O professor de ciências políticas da USP diz que deixar margem para interpretações na lei é uma ‘tendência’ da legislação brasileira, mas acrescenta que determinar o uso abusivo de meios de comunicação digitais por candidatos que possuem menores espaços na televisão é algo ‘negativo’ do ponto de vista da democracia. “Se, no sistema democrático, a sociedade quiser assegurar o direito igual de todos, tem que dar liberdade para essas pessoas que não têm os mesmos mecanismos privilegiados de ter alguma saída que permita igualar as suas condições de disputa eleitoral.”

Os podcasts não estão sujeitos a determinadas regras que são comumente aplicadas no regime de rádio e televisão, concessões do poder público, que precisam delimitar o mesmo tempo e espaço para cada candidato, por exemplo. Não existem, para as plataformas digitais, regras específicas de neutralidade desses veículos, explica Terra.

Um desses programas, que recebeu Nunes, Boulos, Tabata, Marçal e Kim Kataguiri (União), que desistiu da candidatura para que seu partido apoiasse a reeleição do atual prefeito, apresentou uma duração diferente para cada um dos concorrentes.
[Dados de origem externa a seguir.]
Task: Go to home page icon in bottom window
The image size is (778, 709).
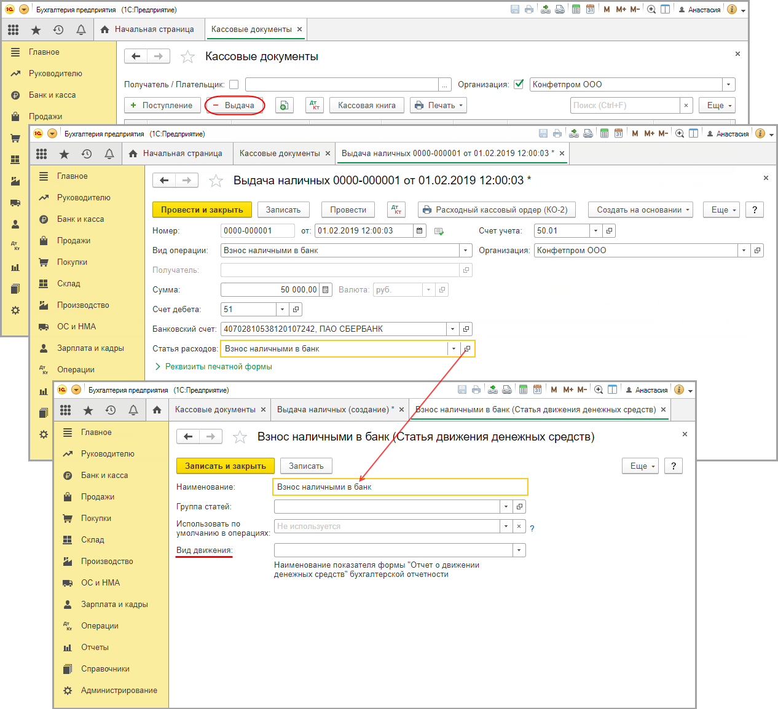Action: (157, 410)
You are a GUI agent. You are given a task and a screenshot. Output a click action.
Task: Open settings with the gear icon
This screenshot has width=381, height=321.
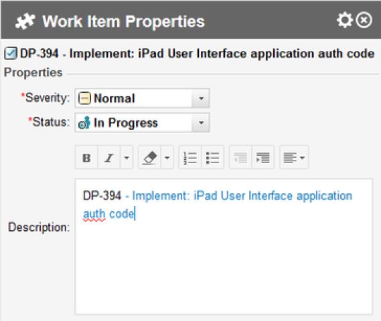[345, 20]
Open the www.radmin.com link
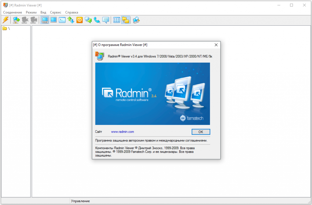Image resolution: width=312 pixels, height=205 pixels. (122, 132)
A candidata do PSB foi a que teve o menor tempo, com cerca de uma hora e 50 minutos no total. O psolista teve tempo semelhante ao de Kim: aproximadamente duas horas e 15 minutos para cada. Já o político do MDB e o ex-coach tiveram os maiores tempos, com duas horas e 50 minutos para o emedebista e mais de três horas de programa para o influenciador.

Também especialista em direito eleitoral e mestre em direito constitucional pela USP, Antonio Carlos de Freitas avalia que não apenas os podcasts, mas a internet como um todo ainda pode ser considerada uma ‘zona cinzenta’ para a Justiça. “O uso de deepfake, que tivemos na eleição anterior, começou a ser regulado agora, por exemplo. Esse ‘mundo’ está sendo uma novidade para o direito eleitoral e tem muita coisa que acaba escapando. Tem coisa que não tem uma regulação.”

Freitas pondera que, por conta da velocidade com que as plataformas digitais avançam, existe uma demora em definir uma legislação específica para esse programas e outros assuntos que englobam o uso da internet pelos candidatos. “A melhor maneira é a sociedade discutir que tipo de qualidade de informação eleitoral quer e a Câmara dos Deputados e o Senado Federal fazerem a legislação eleitoral, sem depender só de resoluções do TSE.”

“Não vimos até agora uma jurisprudência que tenha essa interpretação de equiparar podcast a rádio. Ainda não temos isso. Acho que um dia poderemos ter”, complementa.